Los 1.740 rescatistas de Naciones Unidas presentes en Haití tenían el domingo todavía la esperanza de encontrar a los sobrevivientes entre los escombros de los edificios derruidos, cinco días después del sismo que dejó a la capital asolada. "El ánimo de los rescatistas sigue siendo muy bueno a pesar de las dificultades de las condiciones" en las cuales deben trabajar, explicó en Ginebra la portavoz de la oficina de coordinación de los asuntos humanitarios de la ONU (OCHA), Elisabeth Byrs.
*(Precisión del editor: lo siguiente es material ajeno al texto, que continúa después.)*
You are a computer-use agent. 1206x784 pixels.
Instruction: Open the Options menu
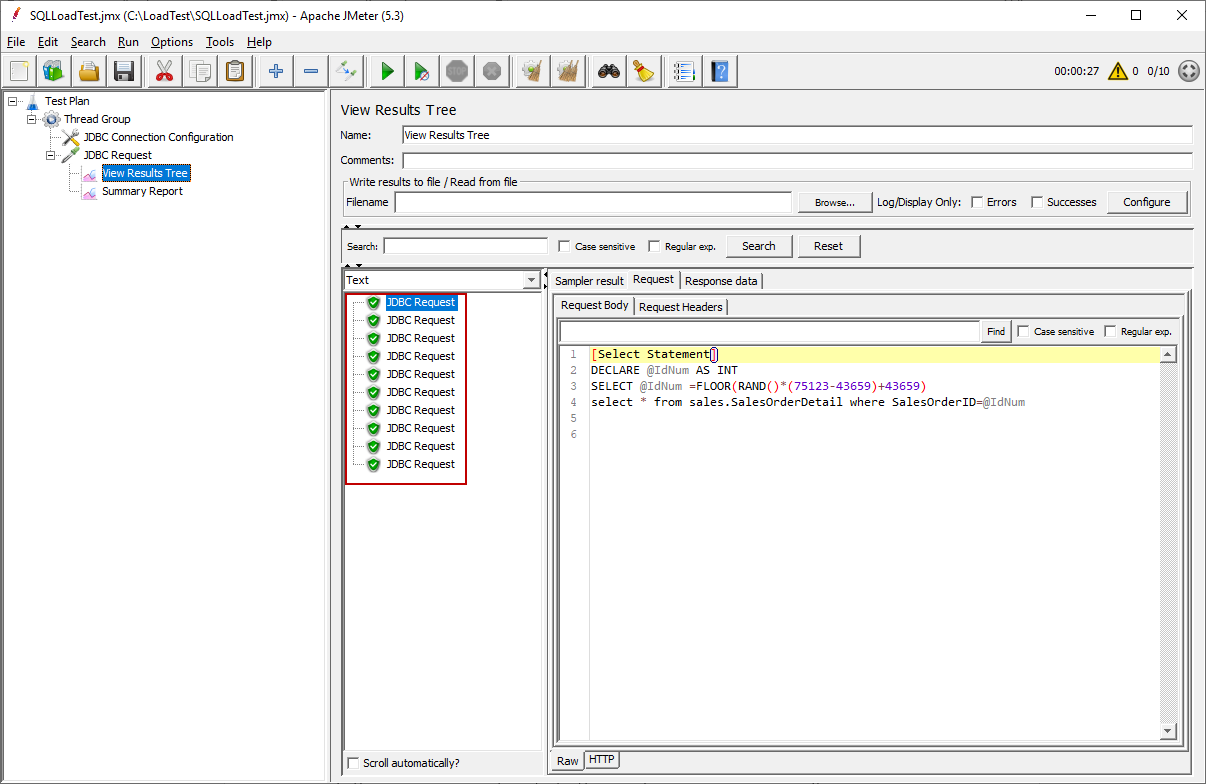pyautogui.click(x=172, y=42)
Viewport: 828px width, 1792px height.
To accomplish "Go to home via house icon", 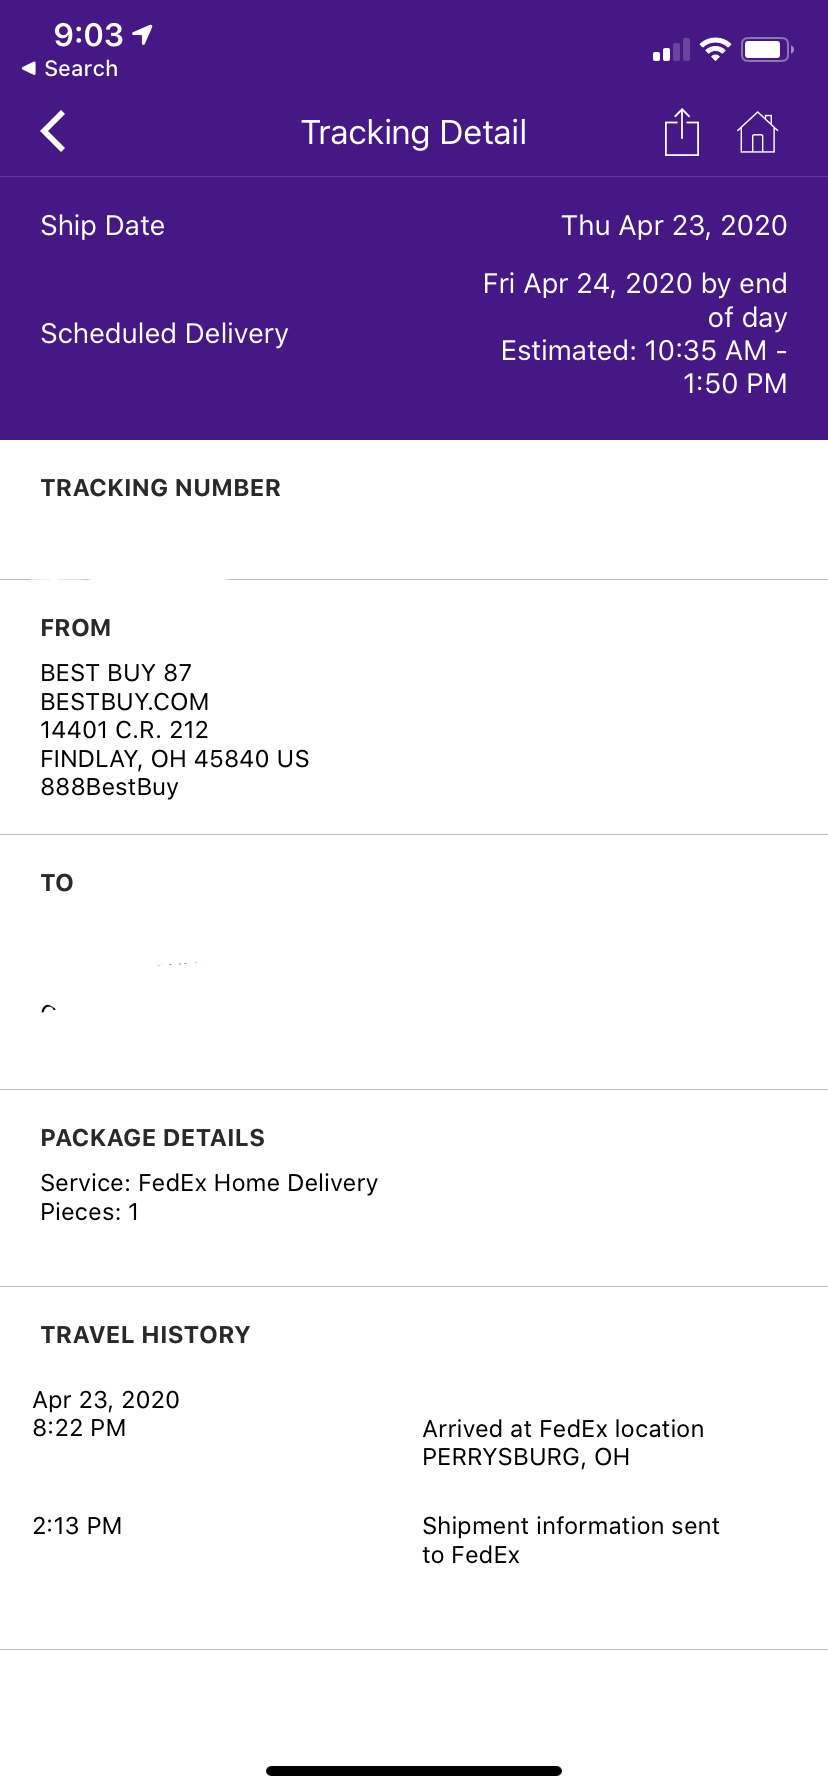I will (x=758, y=132).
Desde su llegada a uno de los países más pobres del mundo, los rescatistas lograron rescatar de los escombros a más de 70 personas. Tres sobrevientes fueron rescatados el domingo por socorristas estadounidenses y turcos.

Las autoridades haitianas calculan que el terremoto dejó más de 70.000 muertos, 250.000 heridos y 1.5 millones de personas sin techo.